0

For example, if I have a dataframe with a name column, where each name can occur multiple times:

+------+
| name |
+------+
|Alice |
|Bob   |
|Alice |
|Chloe |
|Chloe |
+------+

I want to have a column where each name gets a unique id starting from 0:

+------+----+
| name | id |
+------+----+
|Alice | 0  |
|Bob   | 1  |
|Alice | 0  |
|Chloe | 2  |
|Chloe | 2  |
+------+----+

How do I achieve this using PySpark? One possible way is to create a data frame with a column of distinct names and assign index such as using row_number. But that involves joining back to the original table. So I wonder if there's a direct way to achieve this.

Algorithman
  • 1,309
  • 1
  • 16
  • 39

2 Answers2

1

One easy method is to use StringIndexer - https://spark.apache.org/docs/latest/api/python/reference/api/pyspark.ml.feature.StringIndexer.html

from pyspark.ml.feature import StringIndexer
from pyspark.sql.functions import col
df = spark.createDataFrame([("Alice", 1), ("Bravo", 2), ("Charlie", 3), ("Alice", 4), ("Bravo", 5)], ["name", "id"])

:::

• Requirements
Answer these about the PySpark thread above:
1. In the wanted output table, what id is Chloe given?
2. What step does the asker say the approach with distinct names and row_number would require?
3. Which class does the reply recommend as an easy method?
None of the data is needed here.

• Dataset extract
:::

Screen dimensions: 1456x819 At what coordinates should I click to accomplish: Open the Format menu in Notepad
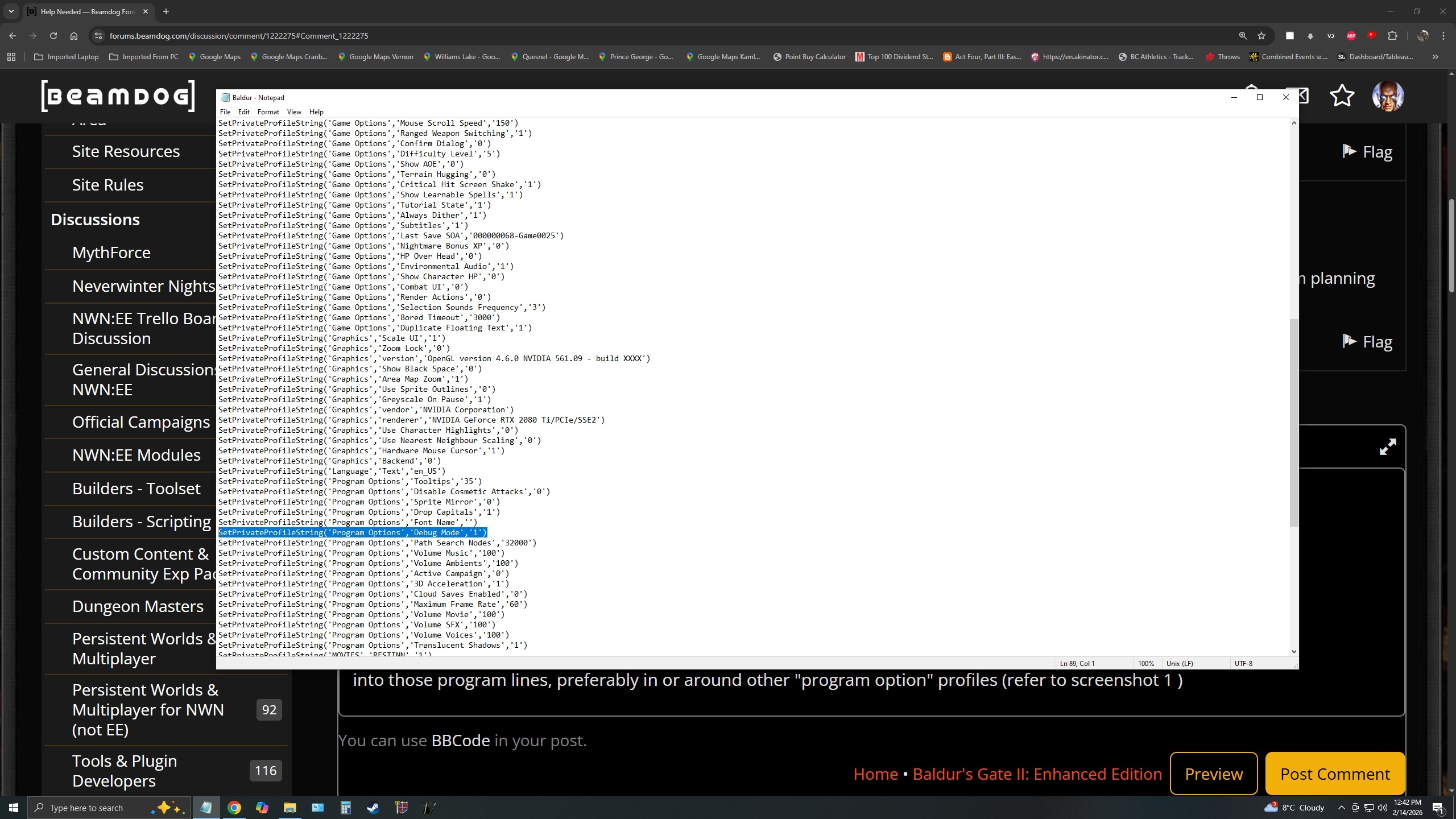pos(268,111)
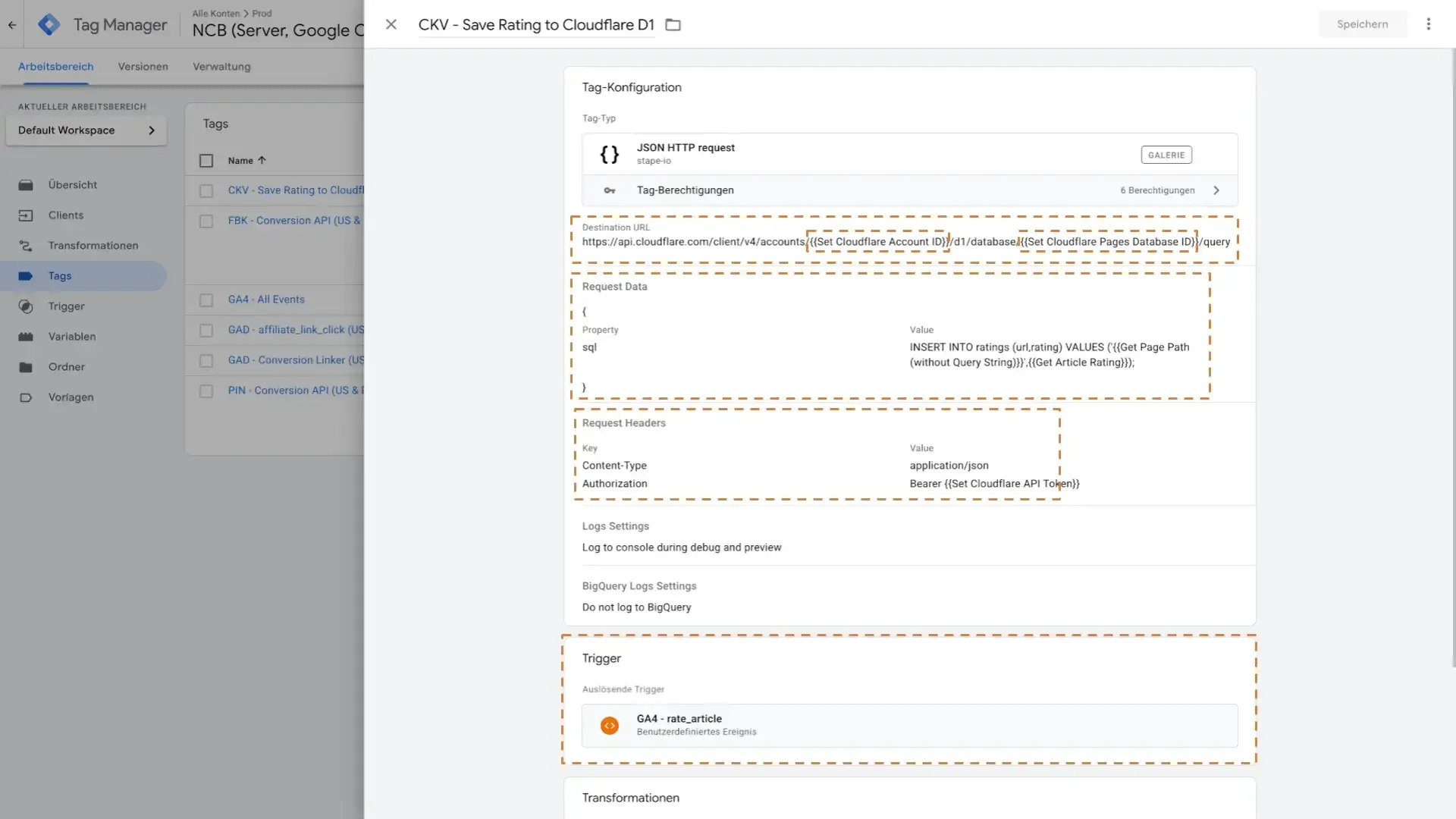
Task: Expand Tag-Berechtigungen with the chevron
Action: point(1216,190)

:::

• Solution below
1. 2
2. Joining back to the original table.
3. StringIndexer